Mass layoffs hit 2,500 GM Oshawa workers, 6,000 mill and forestry workers, 3,000 Bombardier workers and most of all 200,000 energy-related jobs. It is no consolation that some of these workers are now driving UBER—even if such gig economy jobs are making unemployment numbers look deceptively low.
Growth numbers are not better. The United States outgrew Canada in three of the last four years and is projected to outgrow us by 50 percent this year.
Meanwhile, small, formerly-poor countries with few natural resources are leaving us in the dust. GDP-per-person is 40 percent higher in Singapore, 60 percent higher in Iceland and 70 percent higher in Ireland (YES, IRELAND!), than in Canada. Conservative Member of Parliament Michael Chong recounts a sad irony: “My dad left Hong Kong and my mother left the Netherlands for greater opportunity in Canada. Now, both Hong Kong and the Netherlands are richer than Canada.” He’s right. Both have significantly higher per capita GDP.
What does it mean for real people? It means they’re stuck. Despite grand Liberal promises to “help the middle class and those working hard to join it”, median income under Trudeau has gone from $54,015 in 2015 to $54,130 in 2018, a measly 0.07 percent annual increase. By comparison, median income grew $428-a-year under Prime Minister Harper and $38-a-year under Trudeau. Incomes grew more than ten times faster under Harper, who faced a U.S.-led economic meltdown, than under Trudeau who has enjoyed a growing world economy.
Low incomes and the rising cost of living, have left nearly half of Canadians less than $200 from insolvency, according to a report by leading accounting firm MNP. The firm’s insolvency practice might be in for a boost, as there were 13,200 of them in October, a 13 percent annual jump, the highest number in a decade. Only higher incomes can fix that.
Why are incomes flat? As renowned economist Jack Mintz calculated, our economy produces only $50 for every hour worked, where Switzerland produces $60, the U.S. $65 and Ireland $84. No wonder an Irish worker gets 36 percent more pay per hour than a Canadian worker.
Our workers are not to blame. They can only work with the tools and technology that their employers can afford to buy. That takes investment, which has plummeted in the last five years.

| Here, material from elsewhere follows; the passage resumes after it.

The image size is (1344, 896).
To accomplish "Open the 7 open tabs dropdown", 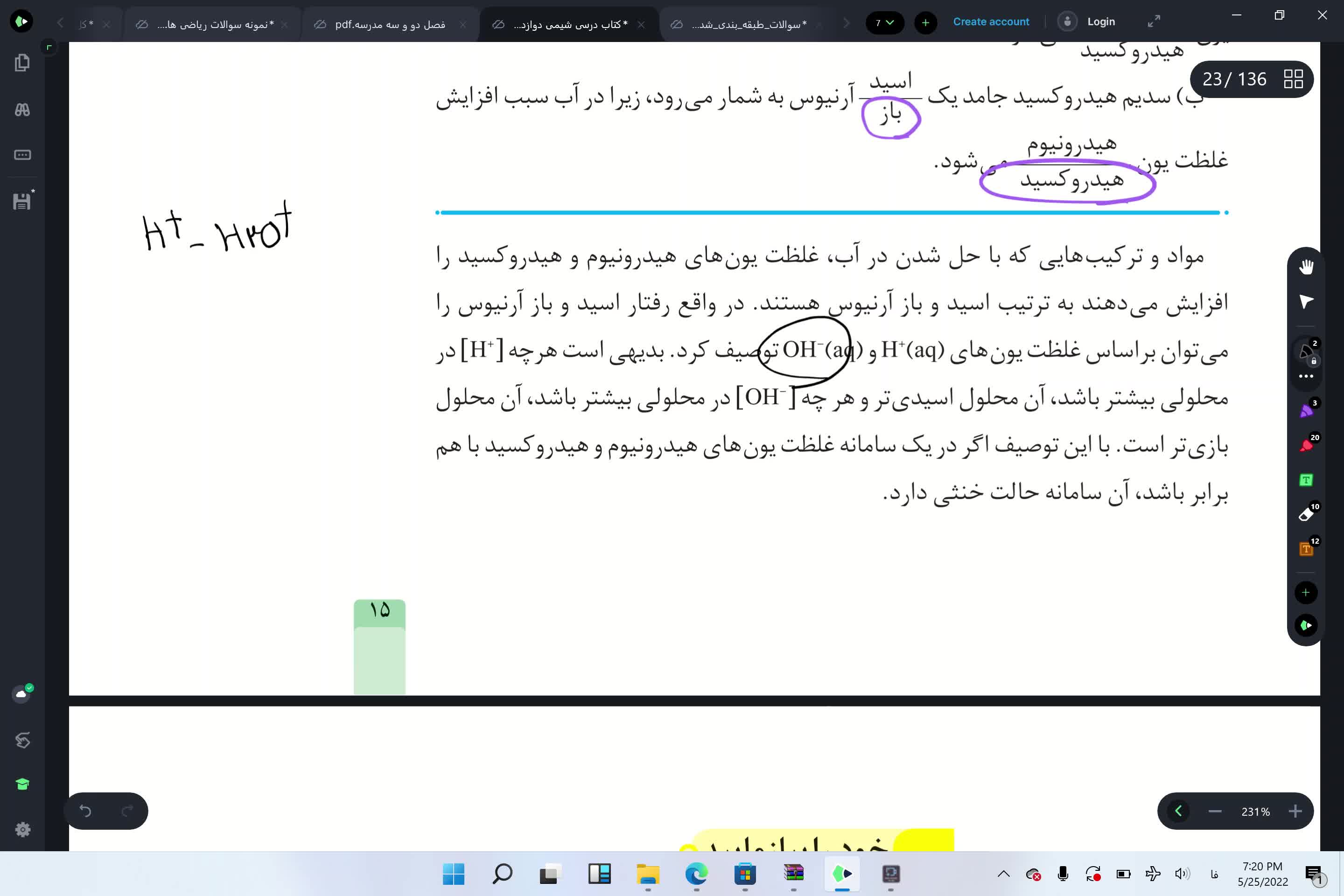I will pyautogui.click(x=884, y=22).
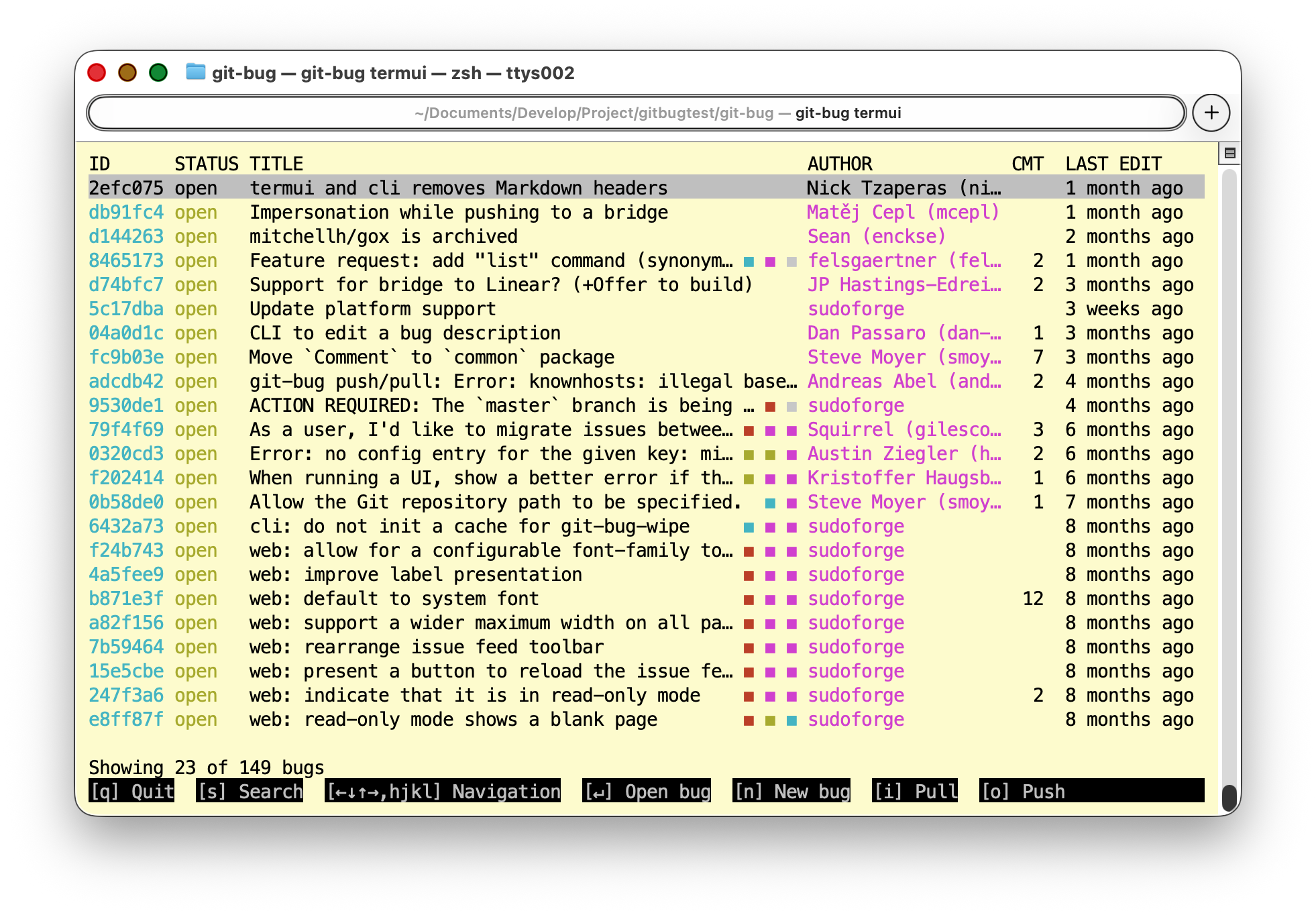This screenshot has height=915, width=1316.
Task: Select bug row 5c17dba Update platform support
Action: coord(372,309)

Taxes and red tape at all levels of government are driving money away. Deloitte reports that it takes 249 days to get approval to build a warehouse in Canada, three times longer than the 81 days it takes in the United States. We are ranked 63rd in the world for the time and cost of construction permits. Carbon and payroll tax hikes have made business more expensive and anti-resource development laws (C-48 and C-69) have made much of it impossible. If money cannot get to work here, it will get to work elsewhere.
Canada must become an enterprise zone, by fixing the tax system so it rewards rather than punishes work and investment; replacing tax-funded corporate welfare with lower taxes for all, so businesses profit by having the best product, not the best lobbyist; and freeing entrepreneurs from red tape, so they can build more, hire more and do more.